Dans le cadre de la 36ᵉ édition des « Mardis de la Nation », le ministre du Tourisme, John Herrick Dessources, a présenté un vaste plan d’action visant à positionner le tourisme comme un pilier essentiel de la reprise économique. Cette initiative s’inscrit dans un contexte marqué par les défis post-pandémiques et l’urgence de revitaliser un secteur stratégique pour l’économie du pays. Le plan, détaillé lors de cet événement, se compose de 20 projets concrets, alliant actions concrètes sur le terrain et mesures innovantes, avec pour objectif de renforcer l’attractivité du tourisme national tout en améliorant l’expérience des visiteurs.

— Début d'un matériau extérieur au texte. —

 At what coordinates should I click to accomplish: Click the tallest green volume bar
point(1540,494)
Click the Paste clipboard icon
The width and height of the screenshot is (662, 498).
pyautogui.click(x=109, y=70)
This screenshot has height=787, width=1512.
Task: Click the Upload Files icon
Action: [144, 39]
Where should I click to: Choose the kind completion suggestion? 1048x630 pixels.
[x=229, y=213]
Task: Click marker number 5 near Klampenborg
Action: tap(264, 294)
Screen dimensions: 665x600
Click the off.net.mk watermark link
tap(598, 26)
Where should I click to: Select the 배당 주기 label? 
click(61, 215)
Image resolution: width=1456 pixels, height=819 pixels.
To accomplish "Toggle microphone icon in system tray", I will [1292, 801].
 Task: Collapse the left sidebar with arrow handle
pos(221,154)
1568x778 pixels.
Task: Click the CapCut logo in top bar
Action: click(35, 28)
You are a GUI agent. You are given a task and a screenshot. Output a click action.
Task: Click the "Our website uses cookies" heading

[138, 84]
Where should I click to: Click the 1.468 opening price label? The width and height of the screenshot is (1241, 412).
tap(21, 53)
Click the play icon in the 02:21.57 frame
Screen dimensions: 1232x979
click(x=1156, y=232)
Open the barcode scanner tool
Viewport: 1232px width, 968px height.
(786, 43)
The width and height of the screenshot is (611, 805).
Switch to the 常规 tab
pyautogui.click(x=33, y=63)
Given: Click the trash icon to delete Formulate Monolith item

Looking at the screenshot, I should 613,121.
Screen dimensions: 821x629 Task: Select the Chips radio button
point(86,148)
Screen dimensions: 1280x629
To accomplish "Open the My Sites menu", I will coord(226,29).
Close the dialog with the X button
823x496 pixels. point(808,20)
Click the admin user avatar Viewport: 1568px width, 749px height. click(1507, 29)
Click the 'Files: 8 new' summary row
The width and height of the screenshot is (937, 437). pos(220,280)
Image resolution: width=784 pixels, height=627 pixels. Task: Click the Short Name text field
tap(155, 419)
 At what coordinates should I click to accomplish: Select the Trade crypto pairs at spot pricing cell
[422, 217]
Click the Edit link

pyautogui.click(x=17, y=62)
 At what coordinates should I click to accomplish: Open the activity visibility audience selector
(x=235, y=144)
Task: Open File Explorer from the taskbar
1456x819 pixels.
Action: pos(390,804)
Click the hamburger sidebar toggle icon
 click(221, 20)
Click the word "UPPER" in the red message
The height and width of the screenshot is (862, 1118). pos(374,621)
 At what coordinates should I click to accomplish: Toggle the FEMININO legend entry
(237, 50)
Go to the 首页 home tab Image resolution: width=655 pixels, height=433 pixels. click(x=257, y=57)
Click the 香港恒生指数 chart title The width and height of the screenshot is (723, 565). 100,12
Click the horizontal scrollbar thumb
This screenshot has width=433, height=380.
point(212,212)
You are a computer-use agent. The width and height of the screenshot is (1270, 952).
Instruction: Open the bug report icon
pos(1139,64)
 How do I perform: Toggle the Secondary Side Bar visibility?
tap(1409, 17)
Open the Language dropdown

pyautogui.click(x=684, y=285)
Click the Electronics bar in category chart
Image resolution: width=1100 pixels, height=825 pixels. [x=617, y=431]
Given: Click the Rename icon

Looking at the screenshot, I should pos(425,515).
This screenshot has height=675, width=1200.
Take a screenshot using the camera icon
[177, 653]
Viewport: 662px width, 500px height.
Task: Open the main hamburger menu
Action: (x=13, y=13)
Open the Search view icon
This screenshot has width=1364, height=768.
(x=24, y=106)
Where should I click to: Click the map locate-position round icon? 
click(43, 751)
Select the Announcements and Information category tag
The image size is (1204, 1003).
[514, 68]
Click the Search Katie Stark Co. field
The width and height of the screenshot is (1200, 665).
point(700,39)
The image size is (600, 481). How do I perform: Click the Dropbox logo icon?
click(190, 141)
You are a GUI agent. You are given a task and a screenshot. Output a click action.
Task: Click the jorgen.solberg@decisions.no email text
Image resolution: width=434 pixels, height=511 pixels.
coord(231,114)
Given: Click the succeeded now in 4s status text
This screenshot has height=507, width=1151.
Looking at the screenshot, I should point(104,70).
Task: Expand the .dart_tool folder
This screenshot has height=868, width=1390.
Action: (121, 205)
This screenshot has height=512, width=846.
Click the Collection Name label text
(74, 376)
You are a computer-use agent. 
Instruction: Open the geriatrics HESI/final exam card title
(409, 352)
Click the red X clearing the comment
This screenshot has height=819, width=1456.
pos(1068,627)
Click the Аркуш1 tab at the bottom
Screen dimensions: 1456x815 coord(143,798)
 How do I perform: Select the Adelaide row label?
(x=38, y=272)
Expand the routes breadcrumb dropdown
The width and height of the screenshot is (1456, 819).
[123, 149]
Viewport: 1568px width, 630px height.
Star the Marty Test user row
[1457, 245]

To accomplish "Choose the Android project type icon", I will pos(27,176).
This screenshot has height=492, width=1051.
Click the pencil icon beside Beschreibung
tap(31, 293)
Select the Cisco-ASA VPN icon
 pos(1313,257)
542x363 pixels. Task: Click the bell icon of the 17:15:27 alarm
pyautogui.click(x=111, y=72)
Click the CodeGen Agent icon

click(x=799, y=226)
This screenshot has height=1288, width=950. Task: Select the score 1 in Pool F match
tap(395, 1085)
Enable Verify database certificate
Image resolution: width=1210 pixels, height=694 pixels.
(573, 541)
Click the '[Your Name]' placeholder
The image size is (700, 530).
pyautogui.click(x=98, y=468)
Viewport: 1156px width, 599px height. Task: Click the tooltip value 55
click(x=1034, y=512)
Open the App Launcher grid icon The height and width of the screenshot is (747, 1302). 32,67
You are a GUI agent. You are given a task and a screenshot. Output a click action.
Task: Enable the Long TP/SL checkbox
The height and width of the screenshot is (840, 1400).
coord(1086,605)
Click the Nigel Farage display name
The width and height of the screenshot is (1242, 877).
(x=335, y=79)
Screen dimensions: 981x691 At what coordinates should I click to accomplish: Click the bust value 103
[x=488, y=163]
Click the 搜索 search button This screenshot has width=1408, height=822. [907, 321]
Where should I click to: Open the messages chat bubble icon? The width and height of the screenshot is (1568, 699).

Parmi les 20 projets, 10 concernent des interventions physiques dans quatre régions clés : Nord, Sud, Grand’Anse et Ouest. Ces régions, réputées pour leur riche patrimoine culturel et leurs paysages naturels, bénéficieront de travaux de rénovation d’infrastructures touristiques, notamment des routes, des gîtes d’étape, des sites historiques et des équipements liés à l’écotourisme. Par ailleurs, des formations seront dispensées aux professionnels du secteur pour moderniser les services offerts, allant de la gestion des réservations à la promotion des circuits touristiques locaux. L’une des priorités est de favoriser l’accessibilité, en améliorant les transports terrestres et en développant des itinéraires adaptés aux familles et aux personnes à mobilité réduite.
Les 10 autres projets, qualifiés de « non physiques », s’articulent autour de stratégies numériques, de partenariats public-privé et de campagnes de communication. Parmi eux, le ministère prévoit de lancer une plateforme digitale intégrant un guide interactif des sites touristiques, accessible via une application mobile. Une campagne de marketing international sera également mise en place pour cibler les marchés émergents, notamment en Europe et en Amérique du Nord. De plus, des accords seront conclus avec des organisateurs de voyages pour créer des packs thématiques (itinéraires culturels, randonnées, découverte culinaire), ainsi que des partenariats avec des plateformes en ligne pour promouvoir les hébergements locaux.
Le ministre a insisté sur l’importance de la collaboration avec les acteurs locaux, notamment les collectivités et les associations de tourisme, pour garantir une gestion durable des ressources naturelles et culturelles. « Notre ambition est de transformer le tourisme en un moteur de développement inclusif, en valorisant les savoir-faire traditionnels et en créant des emplois pour les générations futures », a-t-il déclaré. Les projets prévoient également la création d’un fonds dédié aux initiatives de jeunes, visant à encourager l’entrepreneuriat dans les métiers du tourisme.
Le plan est accompagné d’un calendrier précis, avec des jalons fixés pour 2024 et 2025. Les premiers chantiers physiques devraient démarrer dans les mois à venir, tandis que les initiatives numériques seront progressivement déployées. Une commission d’évaluation, composée d’experts et de représentants du secteur, sera chargée de suivre la mise en œuvre et d’ajuster les stratégies selon les impacts constatés.
Cette annonce a suscité un vif intérêt auprès des professionnels, qui soulignent l’opportunité de ce plan pour relancer la confiance des investisseurs et des touristes. « C’est un signal fort sur l’engagement du gouvernement à rénover l’image du tourisme national, tout en respectant les spécificités locales », a commenté un représentant de l’industrie hôtelière. Les défis restent cependant nombreux, notamment la concurrence des destinations touristiques mondiales et les coûts liés aux infrastructures, mais les acteurs s’accordent à dire que cet élan marque un tournant crucial pour le secteur.